* [Task statement]: Among the entries below, please repeat exactly and only the lines from the line containing "The height and width of the screenshot is (480, 710)." to the line containing "Select the timeout attribute cell", both lines included.

**** Entries shown

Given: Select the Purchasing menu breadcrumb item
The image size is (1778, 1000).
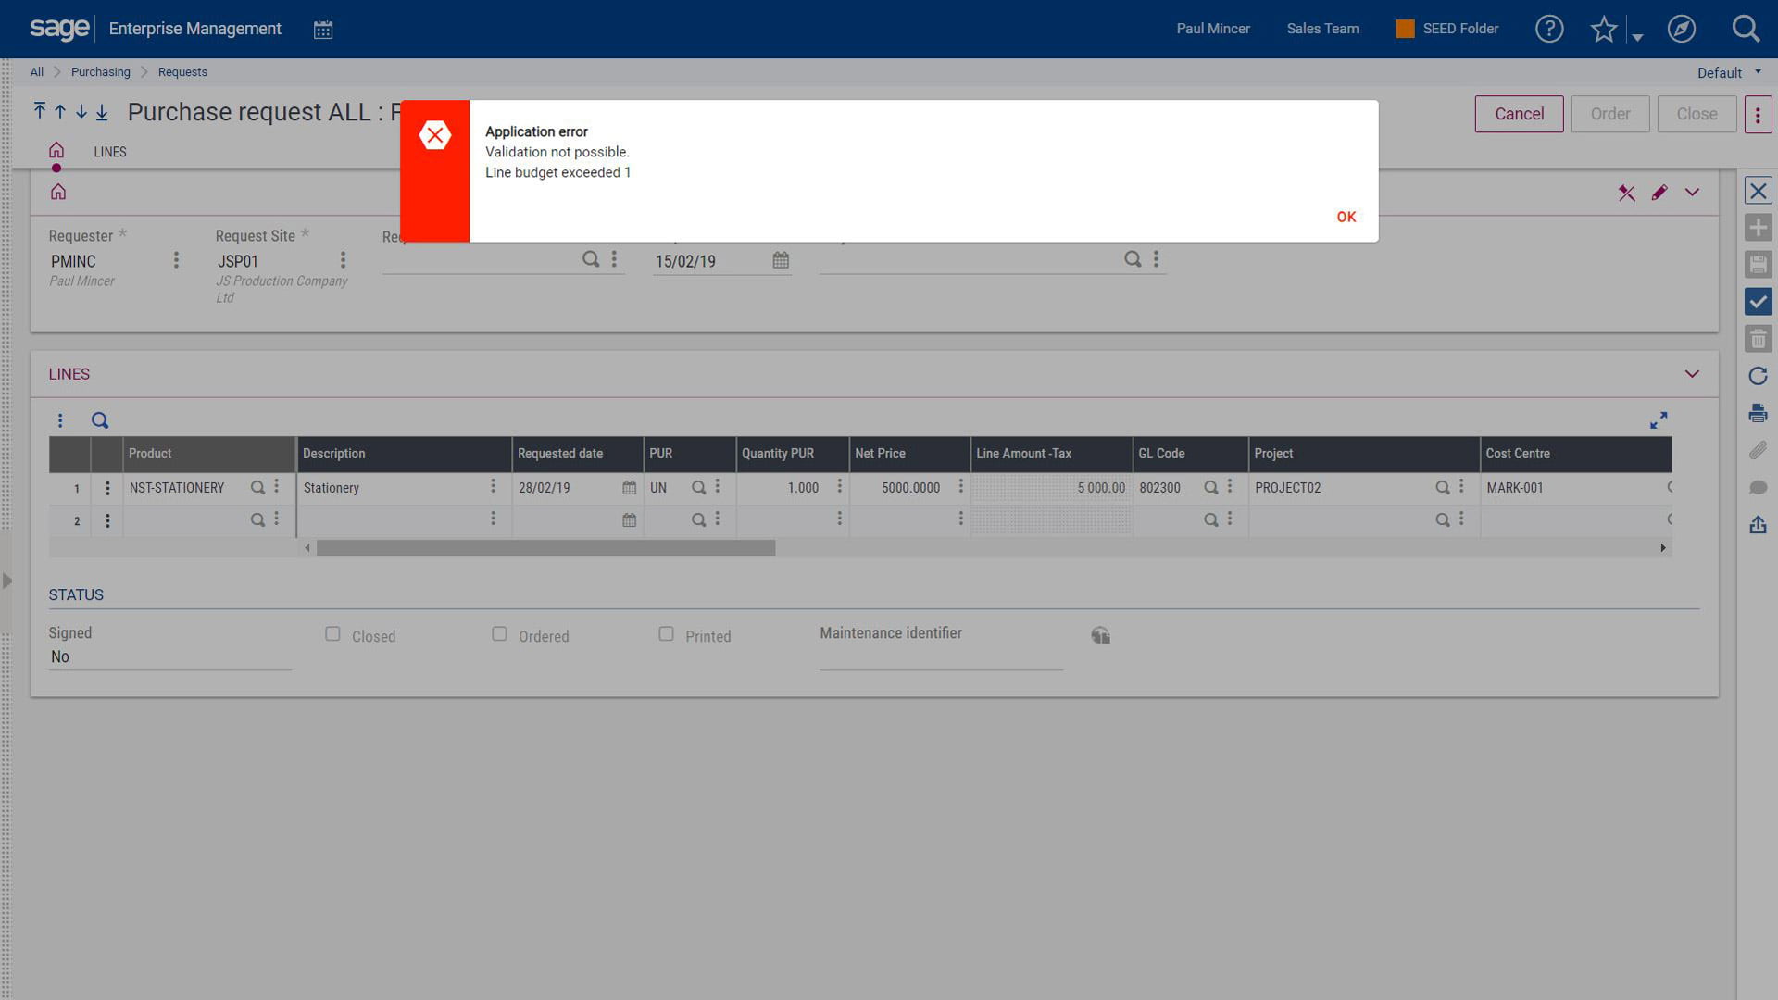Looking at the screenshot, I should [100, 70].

********
**** Entries shown

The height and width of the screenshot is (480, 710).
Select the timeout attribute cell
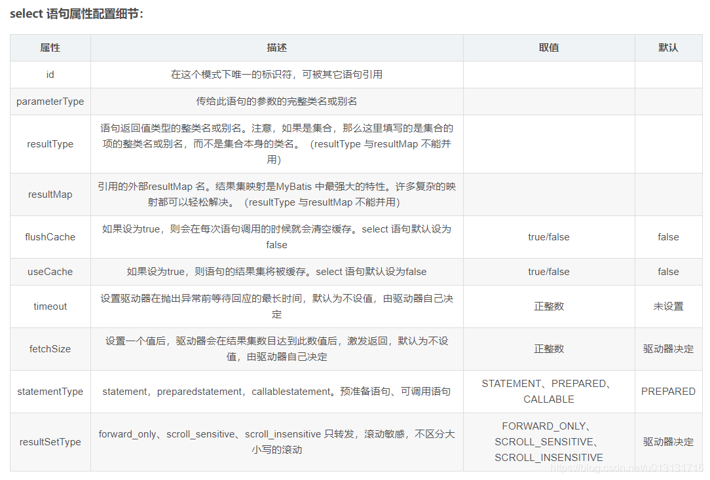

********
**** Entries shown

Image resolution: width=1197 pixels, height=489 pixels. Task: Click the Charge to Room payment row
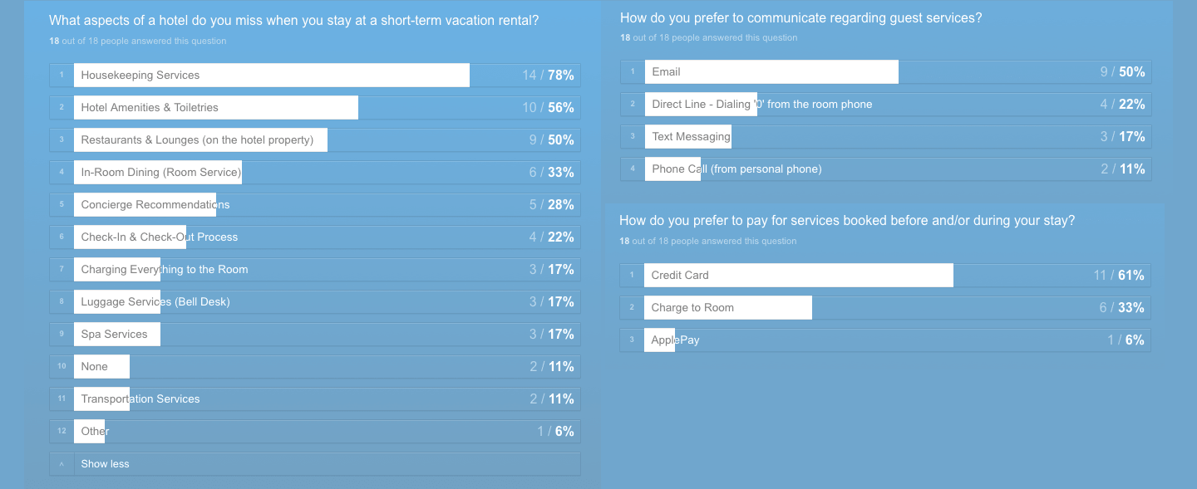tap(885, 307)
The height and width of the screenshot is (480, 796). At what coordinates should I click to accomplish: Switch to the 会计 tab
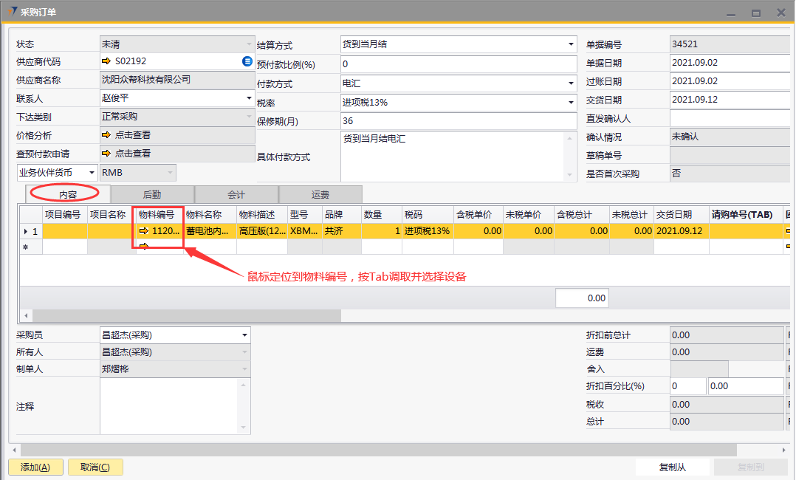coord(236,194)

********

* [Expected answer]:
The height and width of the screenshot is (480, 710).
Select the timeout attribute cell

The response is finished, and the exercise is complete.